Aug 15, 2022
To read our update on the Inflation Reduction Act a year on, please click here.
Despite its title, among the most significant aspects of the passage of the Inflation Reduction Act of 2022 is that it represents an unprecedented commitment to tackling climate change from the world’s largest economy.
With provisions for US$369 billion of funding for climate initiatives it provides four times more money for climate initiatives than former US President Barack Obama’s 2009 Recovery Act. As costs have decreased there will be an even bigger multiple in terms of investment impact.
The Inflation Reduction Act includes all the key climate initiatives from the ‘Build Back Better’ bill that failed to gain passage late last year but contains more offsetting revenue generating mechanisms, measures to support the energy industry, as well as significant support for nuclear power, and a strong focus on domestic production and jobs. It is an inclusive program for American energy policy and sets the country on track, according to the Senate projections, to reduce emissions by 40% by 2030, while building an energy system that should eventually provide lower cost energy over the long run. It is both material and comprehensive. Importantly, it will also allow the US to play a much stronger role at the upcoming COP27 session because the country can no longer be accused of asking others to take action they are not taking themselves.
Figure 1: Estimated 2022–2031 energy transition spending in inflation Reduction Act Bipartisan Infrastructure Law
Source: EIA, EPA, Joint Committee on Taxation, BloombergNEF. Note, chart only captures tax credits and incentives, not grant programmes or loan. Bn is billion. CCUS is carbon capture, utilisation and storage. Chart has been redrawn by Ninety One.

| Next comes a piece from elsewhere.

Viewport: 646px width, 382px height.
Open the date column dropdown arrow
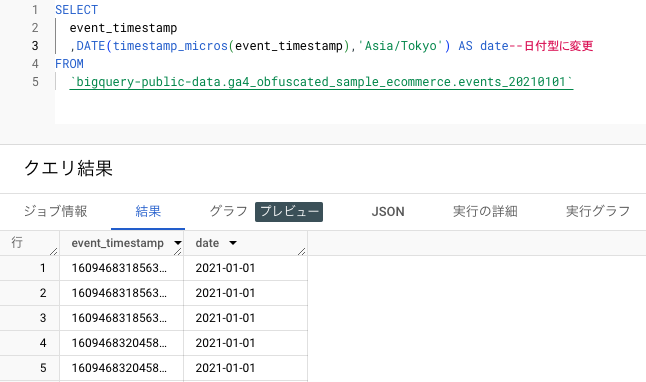tap(233, 243)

As is always the case with policy, the devil is in the detail. In this case the details are well designed and will support decarbonisation for years to come.
Some of the most meaningful measures for the companies we invest in include:
Companies we hold in Global Environment that are beneficiaries of this legislation include Nextera Energy, Waste Management, Aptiv, Iberdrola, Trane Technologies, and Vestas, but there is hardly a company whose business is not in some way positively affected. Importantly these are all long term 10-year incentive programmes1.
This Act isn’t a short-term sugar boost for the sector but forms the underpin for a decade of sustainable growth.
1This is not a buy, sell or hold recommendation for any particular security. Individual security performance does not represent the Strategy performance. There is no guarantee that the Strategy is currently investing and/or will invest in the securities in the future. The portfolio may change significantly over a short period of time.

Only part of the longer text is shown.